• **DATA FOR THIS TASK**
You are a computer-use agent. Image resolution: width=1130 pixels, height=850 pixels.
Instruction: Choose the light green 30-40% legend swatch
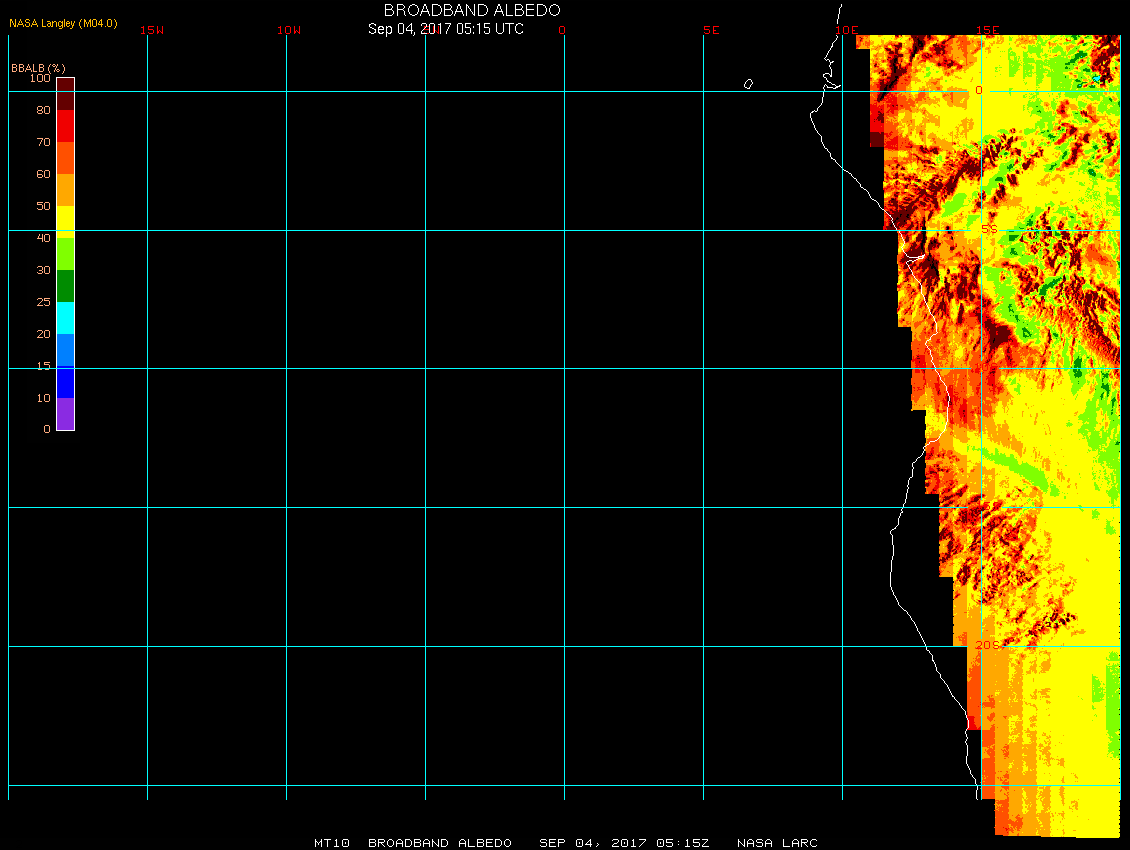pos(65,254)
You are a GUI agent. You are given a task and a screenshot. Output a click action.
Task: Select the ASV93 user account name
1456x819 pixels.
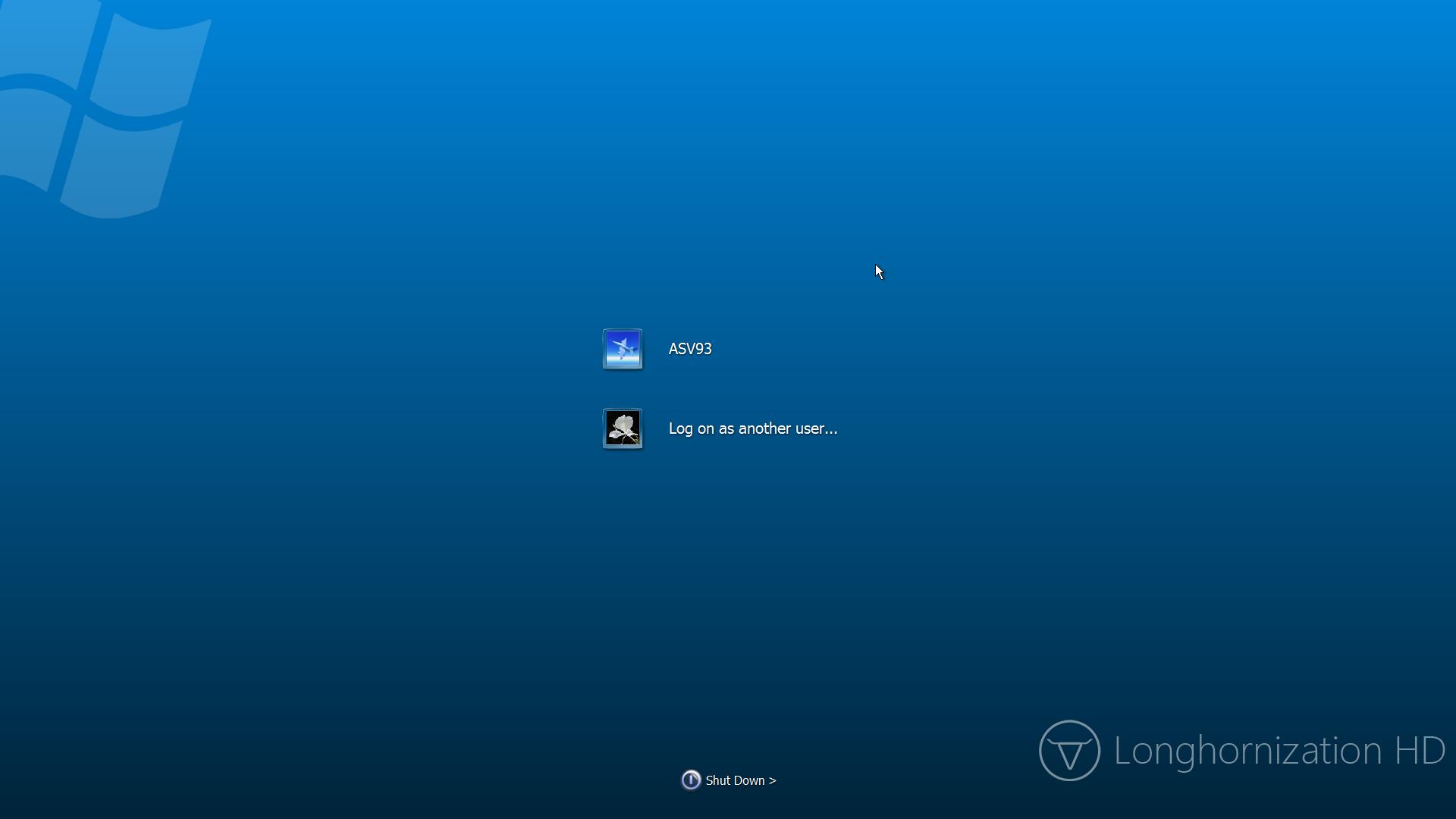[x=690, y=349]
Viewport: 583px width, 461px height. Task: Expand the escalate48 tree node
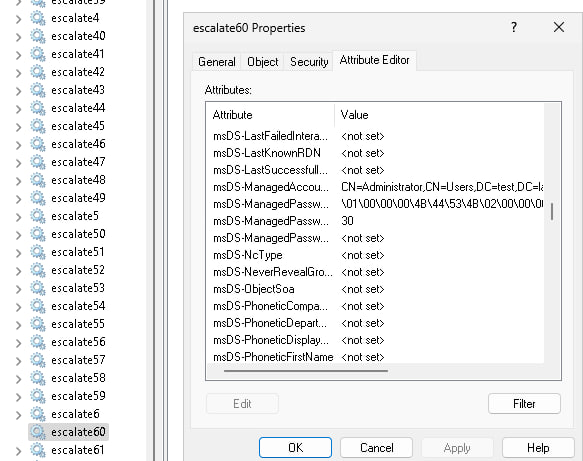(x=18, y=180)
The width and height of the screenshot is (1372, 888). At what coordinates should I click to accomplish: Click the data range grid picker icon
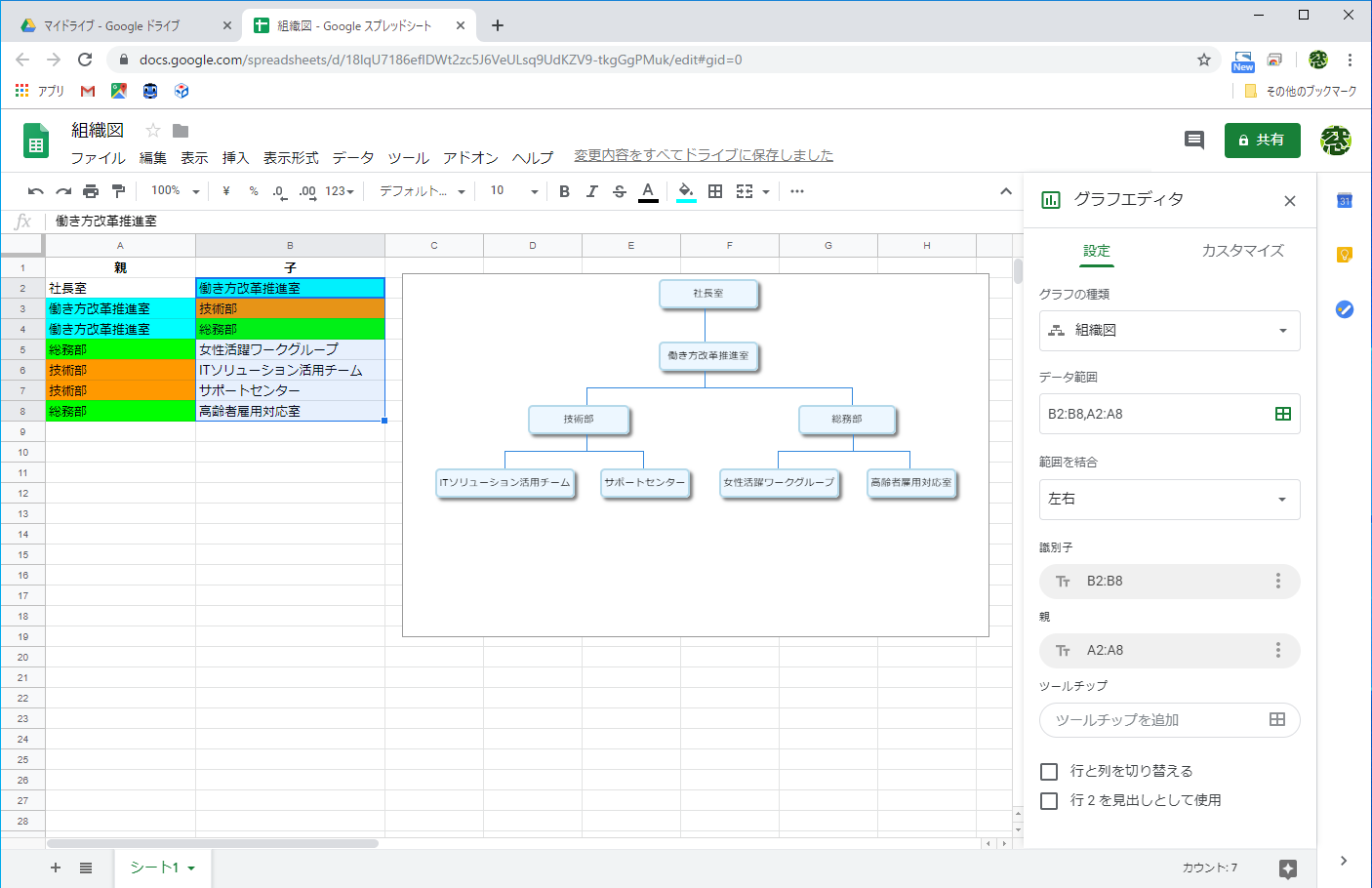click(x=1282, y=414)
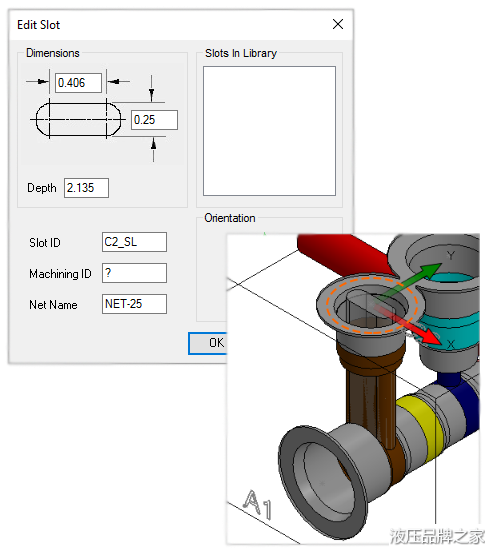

---

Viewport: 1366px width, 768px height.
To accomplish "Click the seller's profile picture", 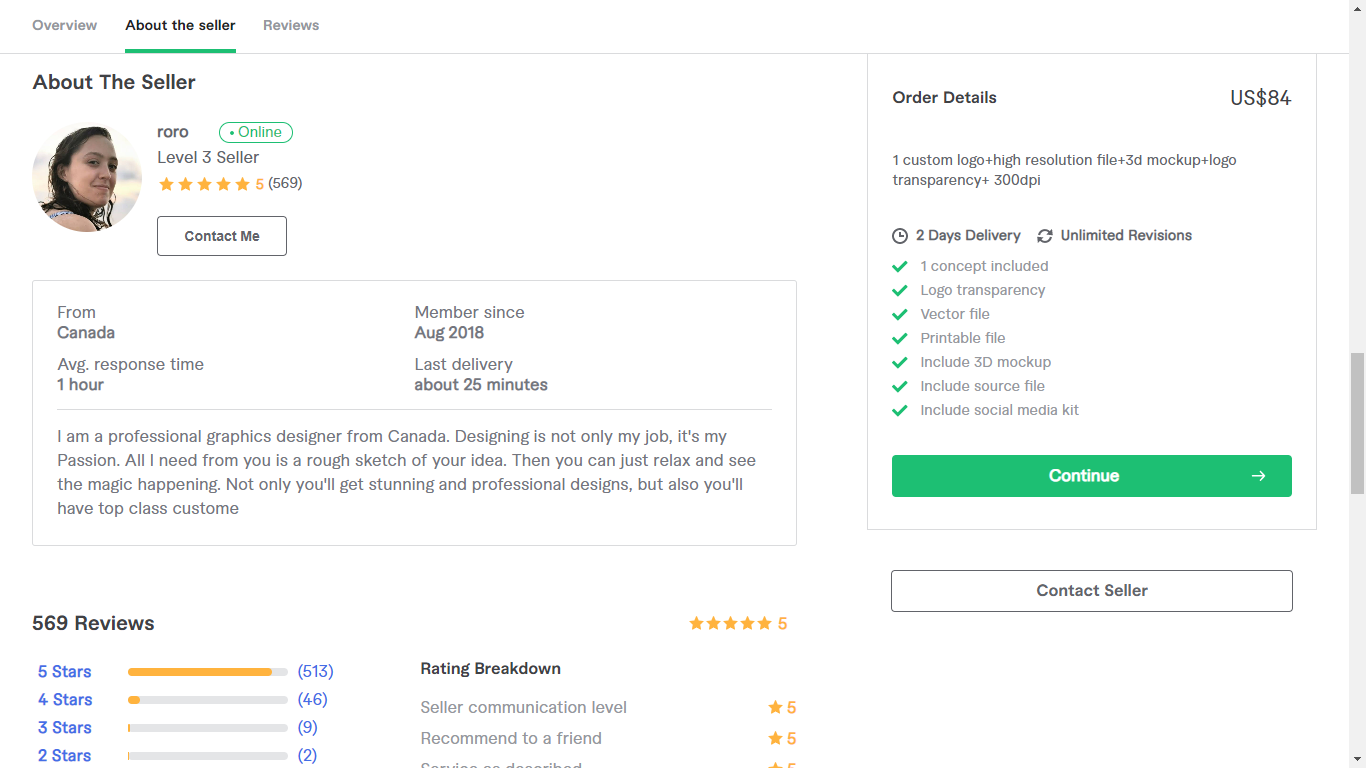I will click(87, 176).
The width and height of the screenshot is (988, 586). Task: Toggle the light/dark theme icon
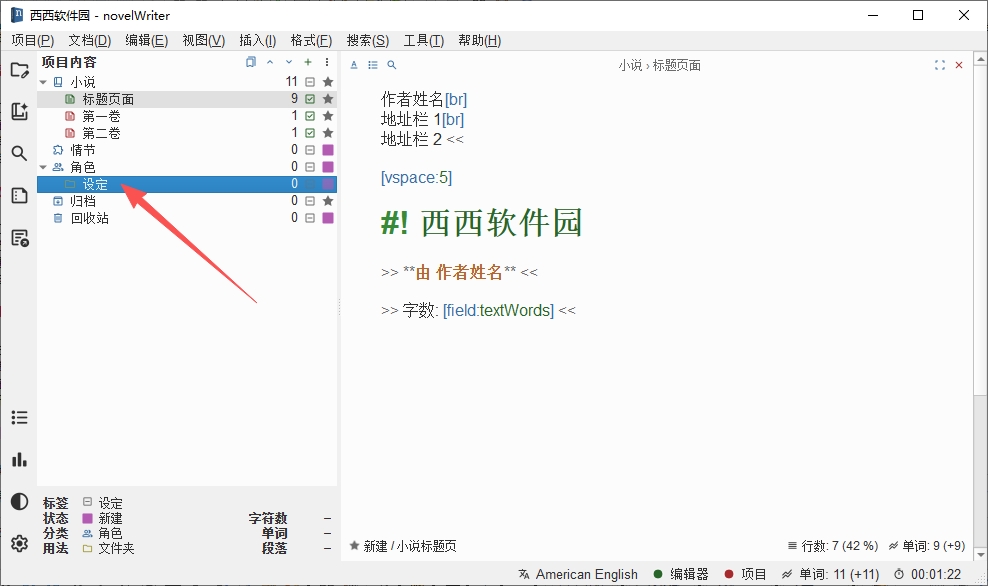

• **INSTRUCTION**
Copy the data above word for word, from the line containing "You are a computer-use" through the line containing "[x=690, y=349]", leaving out the pictures.

• **TASK ANSWER**
You are a computer-use agent. Image resolution: width=1130 pixels, height=850 pixels.
Instruction: Choose the light green 30-40% legend swatch
pos(65,254)
You are a GUI agent. You are given a task and a screenshot. Output a click action.
Task: Select the ASV93 user account name
1456x819 pixels.
[x=690, y=349]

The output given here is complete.